O senhor falou algumas vezes que o governo não é ‘bonzinho’. Essa gestão difere da anterior, porque retomou as demarcações, criou o MPI e se comprometeu a reestruturar a política indigenista. Por outro lado, foi criticada por inação nessas votações na Câmara e já teve representantes demonstrando apoio a projetos com potencial para afetar indígenas, como a exploração de petróleo na foz do Amazonas e a de potássio em Autazes. Apesar do pouco tempo, o senhor já se considera decepcionado com o governo?
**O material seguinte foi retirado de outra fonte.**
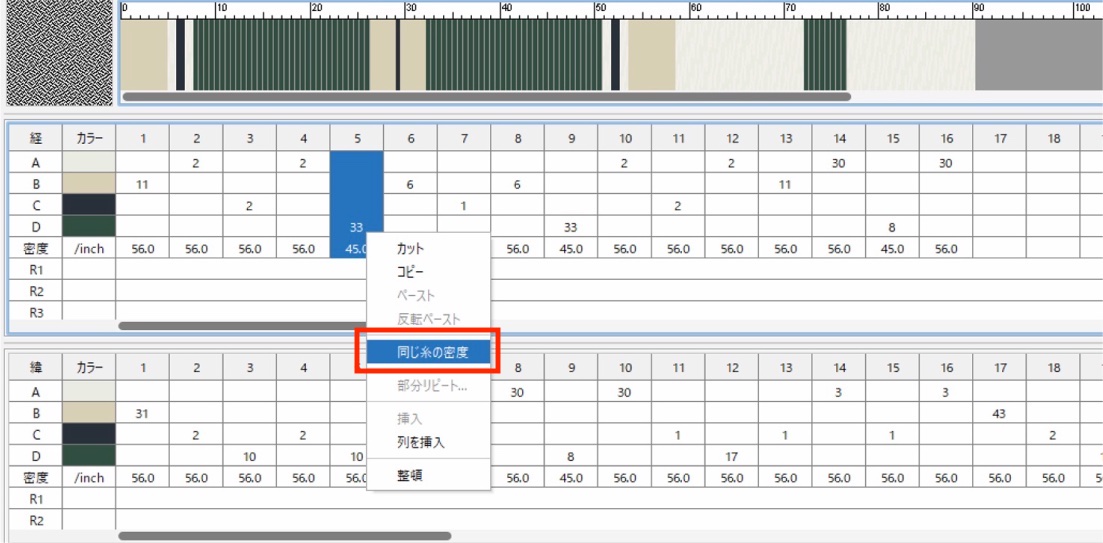1103x543 pixels.
Task: Click the weft table horizontal scrollbar
Action: click(270, 536)
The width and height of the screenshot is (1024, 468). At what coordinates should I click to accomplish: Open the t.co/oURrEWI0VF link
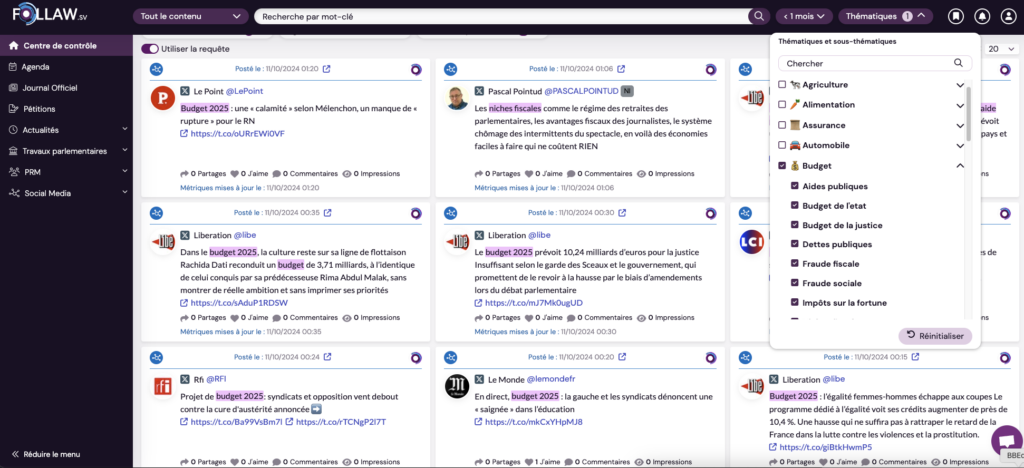[237, 133]
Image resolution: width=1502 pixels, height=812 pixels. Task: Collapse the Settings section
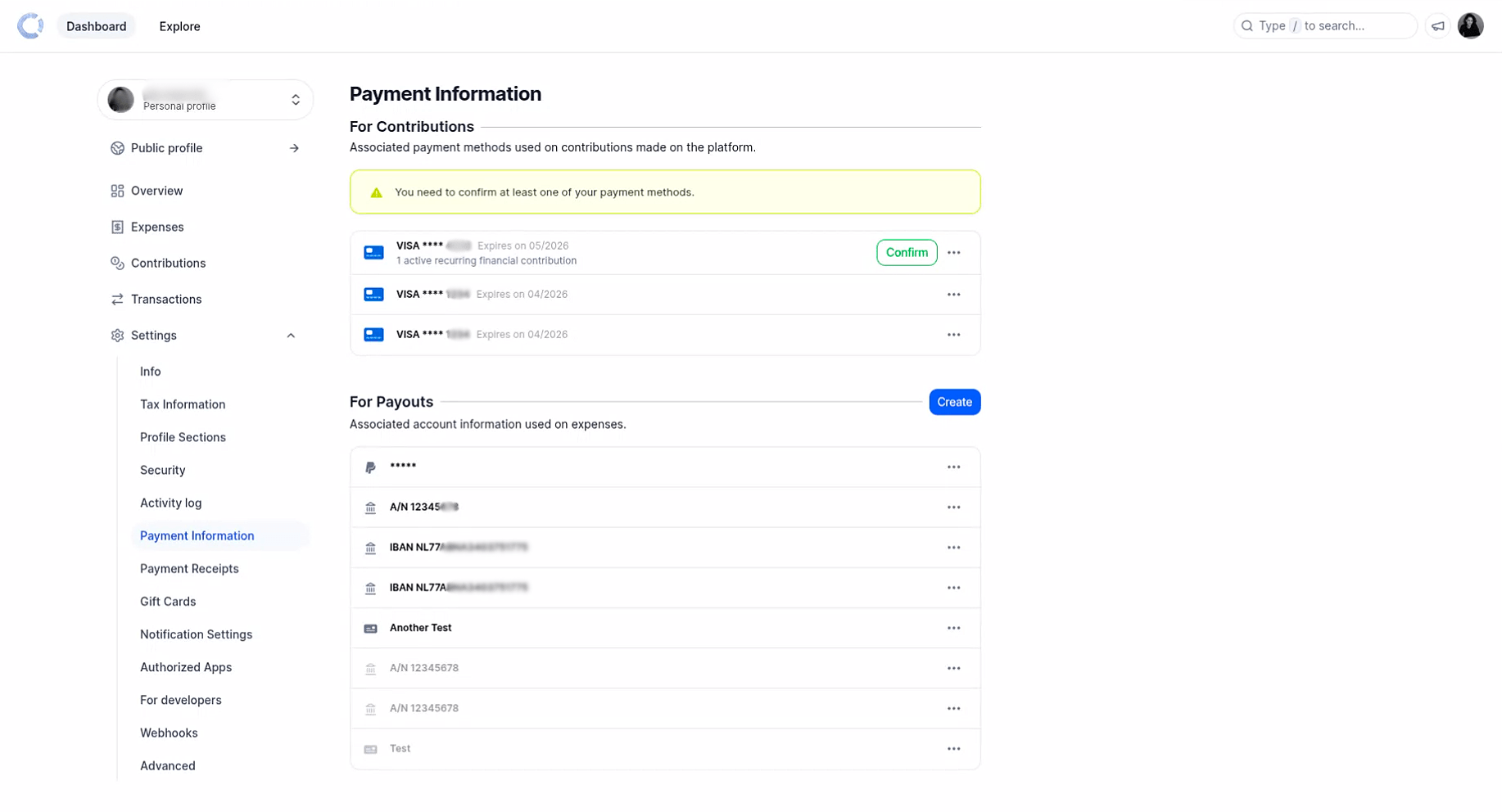[291, 336]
Essas demarcações que saíram não foram desse governo. Ele apenas assinou o que não estava sendo assinado. Não é que ele empenhou, que fez. Assinou, porque estava na mesa. A Dilma deveria ter assinado. O Temer deveria ter assinado. O Bolsonaro declarou abertamente que não demarcaria terra. Lula está agindo agora nessas questões que estão explodindo agora, como o caso dos Yanomami, porque precisa responder a isso. Não é uma política de Estado, está apenas respondendo a questões imediatas. Queria ver muito a política, o meio ambiente, a questão dos povos indígenas, como política de Estado, não de governo. Portanto, Lula faz isso, demarca, é sua obrigação, daqui a pouco vão surgir outras demandas e vamos ver se ele vai assinar. Agora dificilmente se o marco temporal for aprovado, ele não vai demarcar. Pelo contrário, se isso for aprovado, corremos sérios riscos de terras demarcadas serem revistas.
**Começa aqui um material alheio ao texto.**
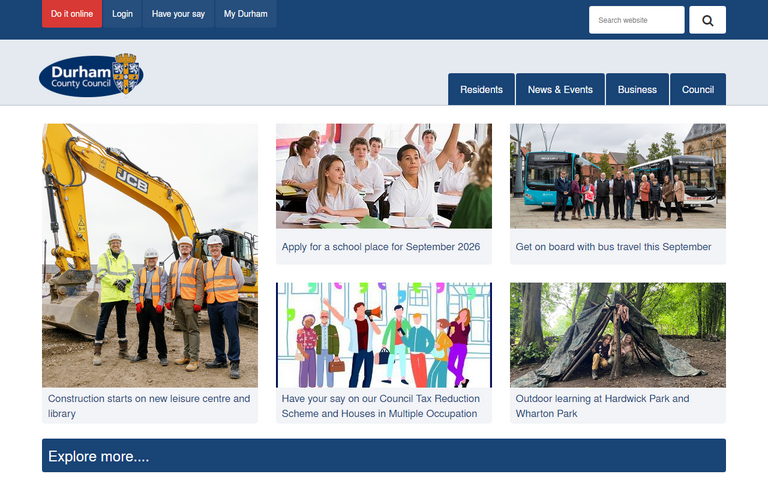Click the JCB excavator construction photo

(150, 255)
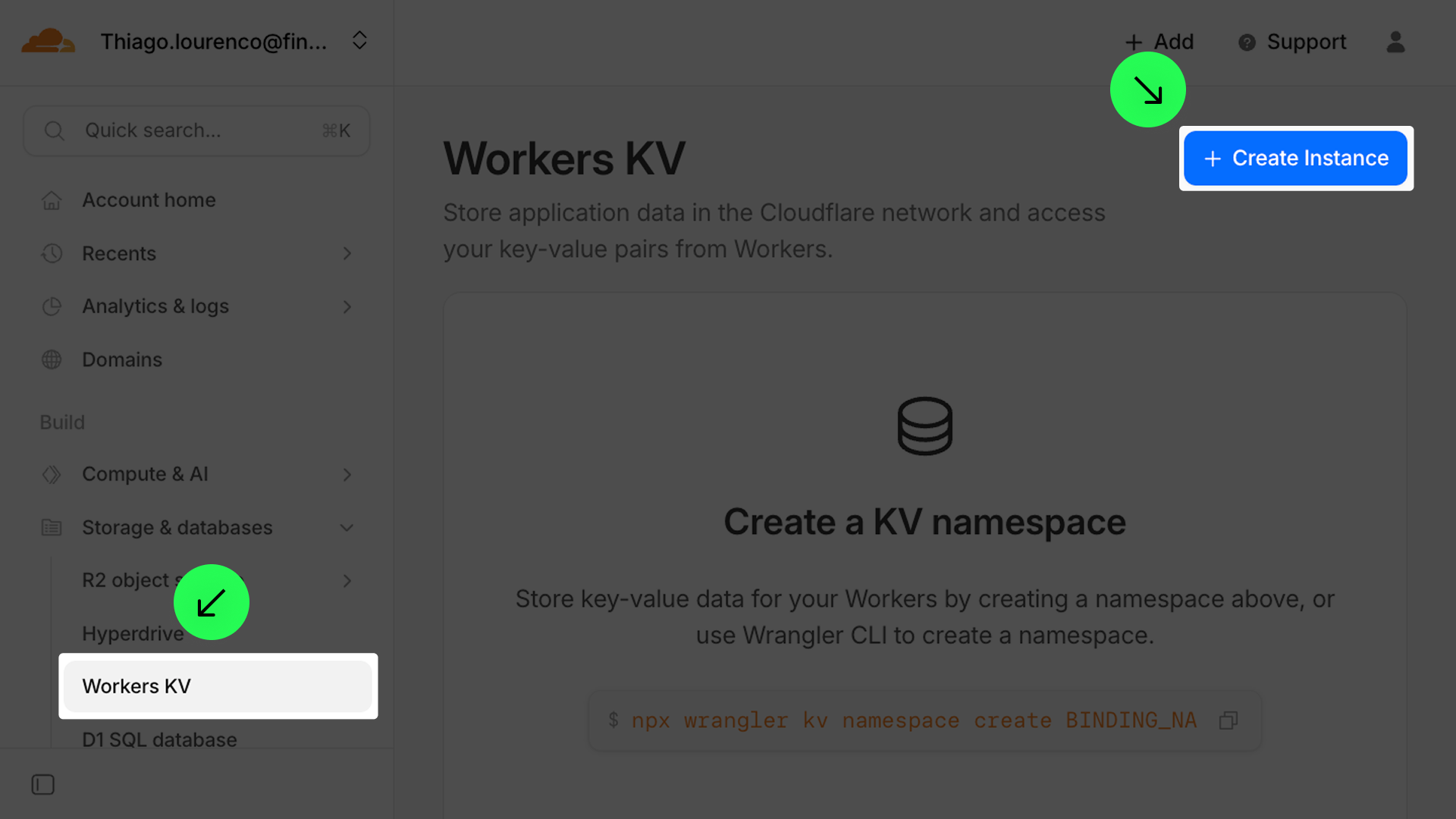Expand the Recents submenu chevron
The width and height of the screenshot is (1456, 819).
pyautogui.click(x=347, y=253)
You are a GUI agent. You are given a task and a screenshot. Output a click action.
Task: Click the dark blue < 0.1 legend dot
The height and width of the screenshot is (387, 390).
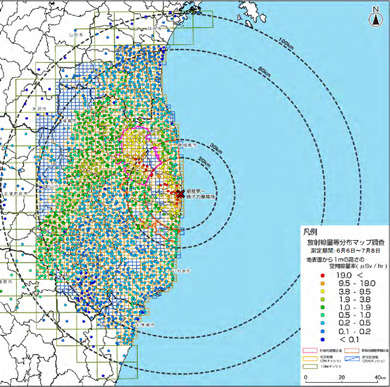click(322, 340)
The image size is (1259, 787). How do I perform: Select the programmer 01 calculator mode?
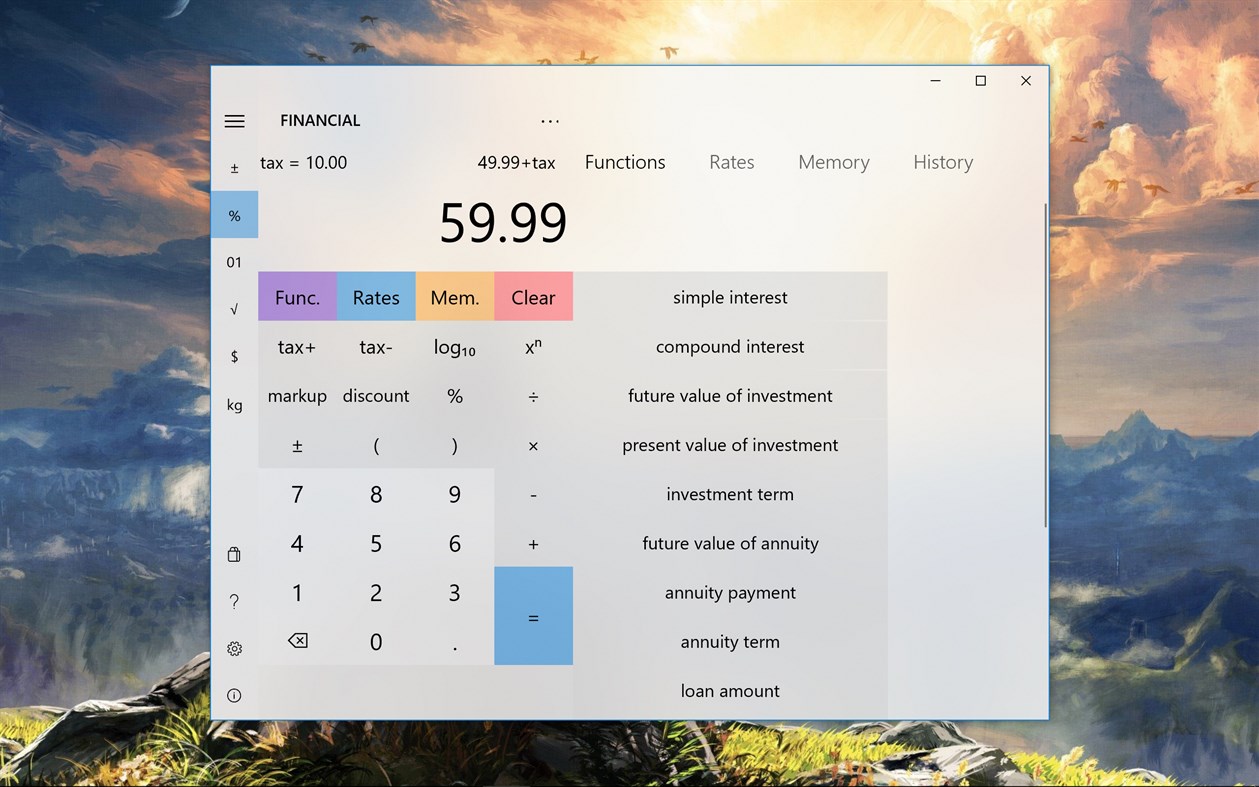point(234,262)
Nessa esteira da relação entre governos e indígenas, o governador Wilson Lima se aproximou mais de lideranças do Amazonas no início desse ano. O ponto de partida foi a eleição da Maria Baré para a presidência da Articulação das Organizações e Povos Indígenas do Amazonas (Apiam). Ela encabeçou essa articulação, garantindo, inclusive, a nomeação de um indígena do movimento para a Fundação Estadual do Índio. Qual a sua avaliação sobre essa aproximação com o governador?
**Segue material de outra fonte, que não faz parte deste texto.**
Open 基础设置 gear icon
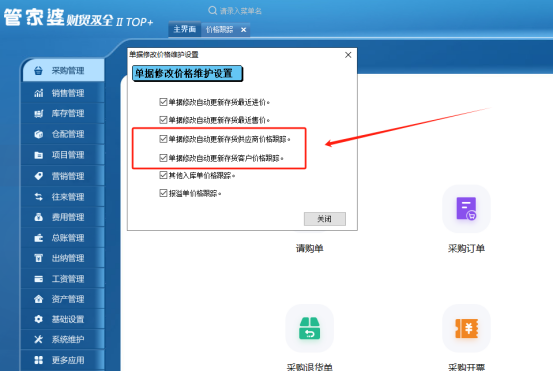This screenshot has width=554, height=371. [x=39, y=319]
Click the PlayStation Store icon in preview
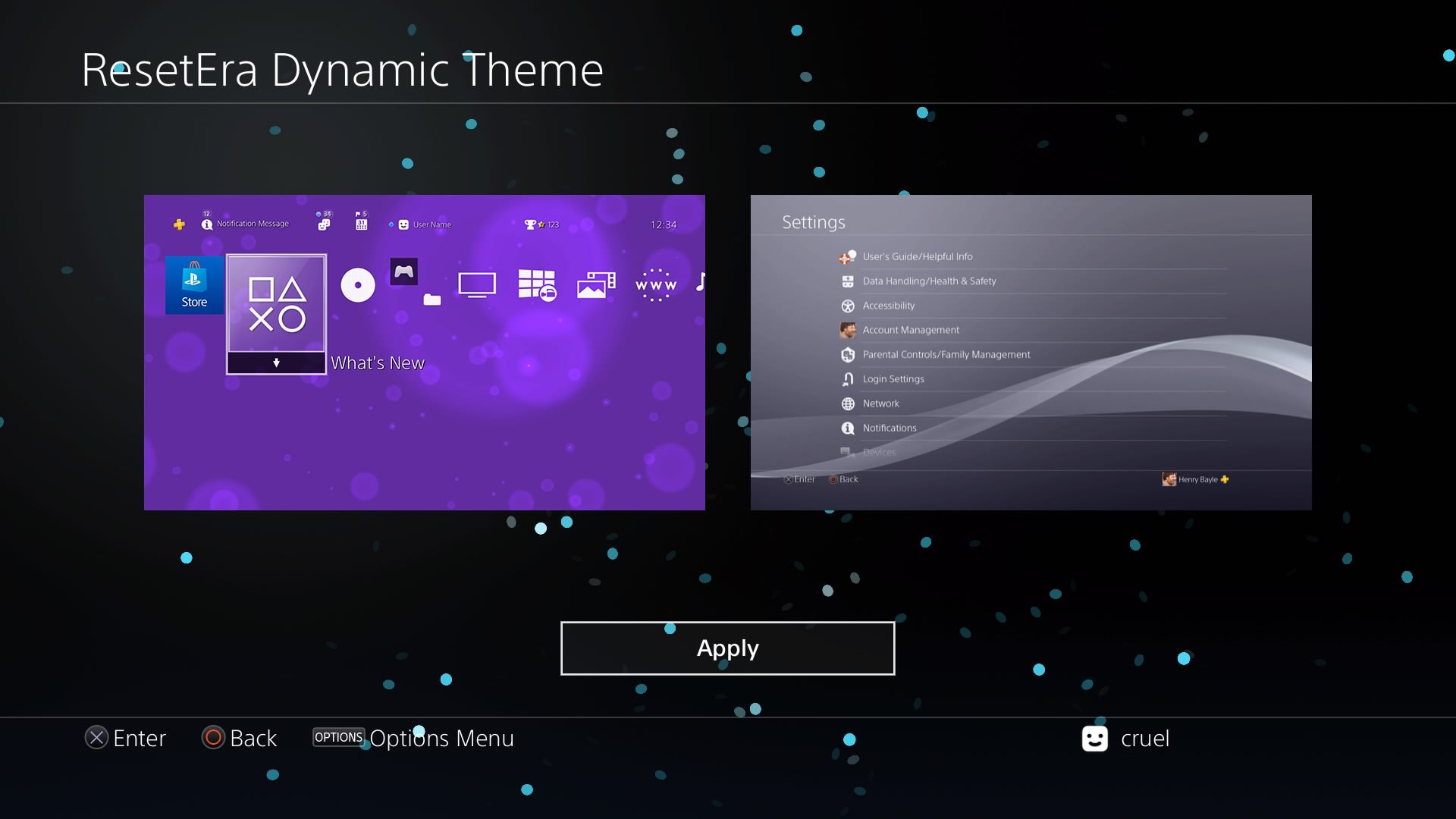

Os povos indígenas, por meio das suas organizações, sempre pautaram o diálogo. Sempre estiveram abertos para propor as políticas públicas. E percebemos que o nosso governo estadual vai de acordo com o sistema que está aí. Na primeira gestão, ele esteve afinado com o Bolsonaro. Agora mudou o governo e ele tenta afinar com esse governo, mas também a gente percebe muita pressão externa para que ele comece a olhar isso, senão não vai ter financiamento, outras possibilidades. O que me preocupa sempre é criar espaços para indígenas como maquiagens. Tem de ser política de Estado. À medida que você não dá orçamento é o mesmo que nada. Os indígenas não querem gabinete de emprego, mas uma política de Estado.
Perfil
Nome: João Paulo Lima Barreto
Estudos: Graduado em Filosofia e Doutor em Antropologia Social (Ufam)
Experiência: Pesquisador do Núcleo de Estudos da Amazônia Indígena (NEAI). Fundador do Centro de Medicina Indígena Bahserikowi. Membro do SPA – Science Panel for the Amazon (Painel Científico para a Amazônia), da Academia Brasileira de Ciência.